Quand nous avons des convictions (sociales, politiques, idéologiques ou religieuses), nous sommes généralement convaincus d’avoir raison. C’est normal: c’est le sens même du mot « conviction »!
Et pourtant, « l’autre » qui pense différemment, qui a d’autres convictions, est tout aussi assuré d’avoir raison.
Apprendre à se « mettre dans les souliers de l’autre » est un progrès fondamental dans l’évolution du genre humain. S’ouvrir, se mettre à l’écoute, essayer de comprendre est une attitude essentielle pour que puisse exister toute société.
Est-ce à dire que tout se vaut, que chacun a (sa) raison? Non, évidemment: croire qu’il faut décapiter quelqu’un au nom d’une cause (d’un bien) supérieure n’est évidemment pas la même chose que de croire qu’il faut « aimer même ses ennemis ».

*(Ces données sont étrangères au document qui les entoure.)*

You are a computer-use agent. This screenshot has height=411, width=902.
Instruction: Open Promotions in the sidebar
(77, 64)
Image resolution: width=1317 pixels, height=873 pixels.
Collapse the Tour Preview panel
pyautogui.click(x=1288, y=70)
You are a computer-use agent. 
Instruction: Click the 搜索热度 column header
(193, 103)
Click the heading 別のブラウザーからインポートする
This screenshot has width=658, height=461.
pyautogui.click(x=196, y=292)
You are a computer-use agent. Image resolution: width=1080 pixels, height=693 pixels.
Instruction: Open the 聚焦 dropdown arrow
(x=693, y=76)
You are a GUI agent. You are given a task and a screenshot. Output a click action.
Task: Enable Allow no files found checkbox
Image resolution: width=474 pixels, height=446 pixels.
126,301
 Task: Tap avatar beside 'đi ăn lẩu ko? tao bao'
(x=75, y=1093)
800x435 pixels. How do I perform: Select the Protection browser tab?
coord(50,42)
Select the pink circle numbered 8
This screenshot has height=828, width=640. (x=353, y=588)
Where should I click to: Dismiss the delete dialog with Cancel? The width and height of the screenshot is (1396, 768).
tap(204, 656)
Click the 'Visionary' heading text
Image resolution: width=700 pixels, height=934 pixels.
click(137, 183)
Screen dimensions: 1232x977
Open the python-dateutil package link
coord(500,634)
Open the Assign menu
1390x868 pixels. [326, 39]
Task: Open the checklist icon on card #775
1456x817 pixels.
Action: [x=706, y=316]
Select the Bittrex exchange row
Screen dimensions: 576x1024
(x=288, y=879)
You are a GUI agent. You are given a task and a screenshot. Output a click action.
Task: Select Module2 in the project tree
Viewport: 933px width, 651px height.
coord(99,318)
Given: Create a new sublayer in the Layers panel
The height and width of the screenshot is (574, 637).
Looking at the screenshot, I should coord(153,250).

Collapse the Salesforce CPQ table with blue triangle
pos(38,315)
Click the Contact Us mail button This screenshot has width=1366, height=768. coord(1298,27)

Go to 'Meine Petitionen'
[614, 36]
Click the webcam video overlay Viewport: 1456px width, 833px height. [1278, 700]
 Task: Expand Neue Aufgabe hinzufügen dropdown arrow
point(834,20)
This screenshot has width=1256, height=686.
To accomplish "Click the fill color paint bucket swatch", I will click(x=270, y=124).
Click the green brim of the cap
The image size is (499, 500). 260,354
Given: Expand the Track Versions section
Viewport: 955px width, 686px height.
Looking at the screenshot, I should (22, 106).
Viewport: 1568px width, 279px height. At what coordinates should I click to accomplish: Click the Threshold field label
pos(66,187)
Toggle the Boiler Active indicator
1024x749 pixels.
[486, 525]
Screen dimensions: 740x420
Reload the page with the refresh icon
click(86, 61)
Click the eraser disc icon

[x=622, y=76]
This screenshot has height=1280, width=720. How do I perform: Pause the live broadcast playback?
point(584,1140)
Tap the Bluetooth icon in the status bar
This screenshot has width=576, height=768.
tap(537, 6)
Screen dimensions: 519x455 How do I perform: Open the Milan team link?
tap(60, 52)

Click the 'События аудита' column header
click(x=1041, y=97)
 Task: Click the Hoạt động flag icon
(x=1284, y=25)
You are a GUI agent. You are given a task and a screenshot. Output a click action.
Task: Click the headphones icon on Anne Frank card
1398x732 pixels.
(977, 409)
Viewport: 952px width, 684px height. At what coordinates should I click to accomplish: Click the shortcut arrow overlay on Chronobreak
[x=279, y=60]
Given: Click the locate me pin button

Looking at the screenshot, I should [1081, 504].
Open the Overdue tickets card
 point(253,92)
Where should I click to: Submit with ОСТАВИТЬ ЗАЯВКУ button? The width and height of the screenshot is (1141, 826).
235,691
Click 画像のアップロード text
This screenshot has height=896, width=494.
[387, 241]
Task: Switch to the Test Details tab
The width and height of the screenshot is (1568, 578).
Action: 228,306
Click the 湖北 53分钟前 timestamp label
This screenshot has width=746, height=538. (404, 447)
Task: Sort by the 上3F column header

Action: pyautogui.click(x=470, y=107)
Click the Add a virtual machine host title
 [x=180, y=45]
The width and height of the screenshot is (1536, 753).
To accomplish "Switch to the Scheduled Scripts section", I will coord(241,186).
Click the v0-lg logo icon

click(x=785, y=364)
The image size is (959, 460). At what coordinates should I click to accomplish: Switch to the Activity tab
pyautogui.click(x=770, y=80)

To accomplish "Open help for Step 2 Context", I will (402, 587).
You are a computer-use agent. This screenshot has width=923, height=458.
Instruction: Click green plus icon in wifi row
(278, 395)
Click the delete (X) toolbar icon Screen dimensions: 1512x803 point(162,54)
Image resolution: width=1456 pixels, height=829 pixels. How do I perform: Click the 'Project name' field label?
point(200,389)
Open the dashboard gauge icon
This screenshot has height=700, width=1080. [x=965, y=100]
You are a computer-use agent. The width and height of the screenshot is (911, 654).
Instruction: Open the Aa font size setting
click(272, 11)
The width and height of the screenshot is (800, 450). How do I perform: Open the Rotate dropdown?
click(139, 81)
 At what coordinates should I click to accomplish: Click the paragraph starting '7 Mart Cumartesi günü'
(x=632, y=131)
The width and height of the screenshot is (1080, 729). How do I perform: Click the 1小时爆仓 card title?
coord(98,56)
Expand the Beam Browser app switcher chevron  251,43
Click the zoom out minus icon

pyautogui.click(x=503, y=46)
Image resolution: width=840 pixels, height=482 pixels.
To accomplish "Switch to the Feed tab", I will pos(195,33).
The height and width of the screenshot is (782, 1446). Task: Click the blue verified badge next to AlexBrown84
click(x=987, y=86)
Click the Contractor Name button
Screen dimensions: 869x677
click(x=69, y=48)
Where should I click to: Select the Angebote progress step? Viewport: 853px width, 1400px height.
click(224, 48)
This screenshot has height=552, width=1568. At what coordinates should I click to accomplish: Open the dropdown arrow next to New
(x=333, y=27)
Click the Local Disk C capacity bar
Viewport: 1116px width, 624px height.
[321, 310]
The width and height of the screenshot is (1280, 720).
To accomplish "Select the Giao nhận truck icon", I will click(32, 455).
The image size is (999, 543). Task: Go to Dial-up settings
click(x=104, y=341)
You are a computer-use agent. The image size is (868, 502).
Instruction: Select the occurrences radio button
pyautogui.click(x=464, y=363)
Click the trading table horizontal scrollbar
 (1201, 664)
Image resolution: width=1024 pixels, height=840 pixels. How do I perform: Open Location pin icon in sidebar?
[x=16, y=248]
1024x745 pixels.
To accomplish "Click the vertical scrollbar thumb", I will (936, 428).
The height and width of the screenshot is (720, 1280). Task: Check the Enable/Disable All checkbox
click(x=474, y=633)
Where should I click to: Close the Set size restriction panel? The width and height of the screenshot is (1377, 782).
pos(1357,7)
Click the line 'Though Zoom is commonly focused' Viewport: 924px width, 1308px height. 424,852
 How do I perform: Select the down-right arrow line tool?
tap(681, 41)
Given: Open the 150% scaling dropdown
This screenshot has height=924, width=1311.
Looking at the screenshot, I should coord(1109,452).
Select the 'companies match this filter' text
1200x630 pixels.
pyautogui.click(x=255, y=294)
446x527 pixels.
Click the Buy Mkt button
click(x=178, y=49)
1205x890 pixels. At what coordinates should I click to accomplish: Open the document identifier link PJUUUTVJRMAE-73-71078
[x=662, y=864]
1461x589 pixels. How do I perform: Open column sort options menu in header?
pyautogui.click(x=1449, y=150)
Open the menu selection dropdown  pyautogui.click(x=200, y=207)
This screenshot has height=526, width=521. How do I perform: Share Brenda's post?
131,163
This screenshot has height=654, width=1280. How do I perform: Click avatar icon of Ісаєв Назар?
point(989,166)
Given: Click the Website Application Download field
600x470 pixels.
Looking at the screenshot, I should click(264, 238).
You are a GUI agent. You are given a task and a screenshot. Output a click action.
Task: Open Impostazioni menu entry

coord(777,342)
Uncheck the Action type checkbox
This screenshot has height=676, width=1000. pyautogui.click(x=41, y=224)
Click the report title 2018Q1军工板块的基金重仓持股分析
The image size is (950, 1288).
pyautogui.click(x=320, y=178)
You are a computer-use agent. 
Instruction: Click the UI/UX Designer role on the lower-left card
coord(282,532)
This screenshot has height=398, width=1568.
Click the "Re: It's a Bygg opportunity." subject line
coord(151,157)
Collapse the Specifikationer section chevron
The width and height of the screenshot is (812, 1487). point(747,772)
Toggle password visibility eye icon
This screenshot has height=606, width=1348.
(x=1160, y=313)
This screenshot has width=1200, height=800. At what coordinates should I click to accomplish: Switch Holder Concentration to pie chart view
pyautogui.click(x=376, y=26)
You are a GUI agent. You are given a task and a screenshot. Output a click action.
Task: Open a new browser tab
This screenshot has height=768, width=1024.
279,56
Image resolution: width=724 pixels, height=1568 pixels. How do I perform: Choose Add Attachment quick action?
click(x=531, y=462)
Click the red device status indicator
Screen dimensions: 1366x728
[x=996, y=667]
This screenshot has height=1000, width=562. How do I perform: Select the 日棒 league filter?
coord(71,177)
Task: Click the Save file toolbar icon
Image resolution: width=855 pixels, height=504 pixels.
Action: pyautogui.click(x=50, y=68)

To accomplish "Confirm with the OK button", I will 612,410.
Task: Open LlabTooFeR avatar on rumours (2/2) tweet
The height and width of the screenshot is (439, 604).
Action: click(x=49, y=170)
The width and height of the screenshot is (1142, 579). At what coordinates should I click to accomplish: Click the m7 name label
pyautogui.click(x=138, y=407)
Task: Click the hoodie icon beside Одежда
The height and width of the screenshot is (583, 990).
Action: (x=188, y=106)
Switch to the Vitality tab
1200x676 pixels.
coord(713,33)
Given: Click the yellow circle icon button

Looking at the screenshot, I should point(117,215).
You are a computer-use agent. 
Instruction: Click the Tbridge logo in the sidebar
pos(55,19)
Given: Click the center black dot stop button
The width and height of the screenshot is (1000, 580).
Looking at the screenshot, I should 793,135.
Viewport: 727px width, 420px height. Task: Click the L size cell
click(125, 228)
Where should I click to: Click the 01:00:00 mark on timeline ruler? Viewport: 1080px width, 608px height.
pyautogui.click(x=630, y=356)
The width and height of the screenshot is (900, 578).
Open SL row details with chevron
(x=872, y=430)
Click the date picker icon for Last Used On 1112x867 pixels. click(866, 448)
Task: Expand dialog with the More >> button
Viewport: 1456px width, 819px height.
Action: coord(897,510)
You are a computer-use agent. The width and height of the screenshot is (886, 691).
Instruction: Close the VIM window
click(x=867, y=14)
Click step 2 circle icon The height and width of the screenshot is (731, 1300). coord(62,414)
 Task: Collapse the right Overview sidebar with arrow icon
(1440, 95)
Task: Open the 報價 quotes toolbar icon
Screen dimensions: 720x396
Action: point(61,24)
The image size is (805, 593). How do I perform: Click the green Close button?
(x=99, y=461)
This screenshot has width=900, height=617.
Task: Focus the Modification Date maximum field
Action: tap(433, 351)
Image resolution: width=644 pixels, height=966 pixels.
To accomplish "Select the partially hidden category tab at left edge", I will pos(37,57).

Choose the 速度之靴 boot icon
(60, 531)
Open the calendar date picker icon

Et pourtant, s’appuyer seulement sur son « sentiment d’avoir raison » (en anglais, righteousness) équivaut souvent à du pharisaïsme ou à une hypocrisie plus ou moins inconsciente (la parabole de « la poutre et la paille dans l’oeil » rapportée dans l’Évangile): si nous avons raison, c’est forcément parce que l’autre a tort…
On en a un exemple patent et tragique ces jours-ci: nous sommes horrifiés, en Occident, par les décapitations « barbares » exécutées par l’État islamique; alors que nous sommes inconscients (pour la plupart d’entre nous) que nous, les Occidentaux, ne nous contentons pas de décapiter mais que nous déchiquetons, littéralement, de très nombreuses personnes grâce aux bombes larguées du haut des airs par les drones américains (voir à ce sujet l’excellente, et décapante, analyse faite par le philosophe québécois Jacques Dufresne dans L’Agora).
Ajoutons à ce « deux poids, deux mesures » que l’Arabie Saoudite, le principal allié arabe des États-Unis dans la Coalition recherchée pour combattre l’État islamique, a elle-même exécuté 22 personnes en l’espace de deux semaines, le mois passé, dont 8 par décapitation. Selon Amnistie International, la plupart des personnes mises à mort n’avaient commis aucun crime mortel: quatre membres d’une même famille ont même été décapités pour avoir « accepté de la drogue ».
Dépasser la critique de nos comportements
Mais l’objectif de ce billet n’est pas d’en rester au constat critique de nos comportements et de nos jugements. Il est surtout d’inviter à dépasser ceux-ci et de proposer un chemin concret pour y arriver. Et ce chemin, je le trouve dans la longue tradition de la nonviolence et du travail pour la paix: l’apprentissage de s’ouvrir au pardon, accordé et reçu.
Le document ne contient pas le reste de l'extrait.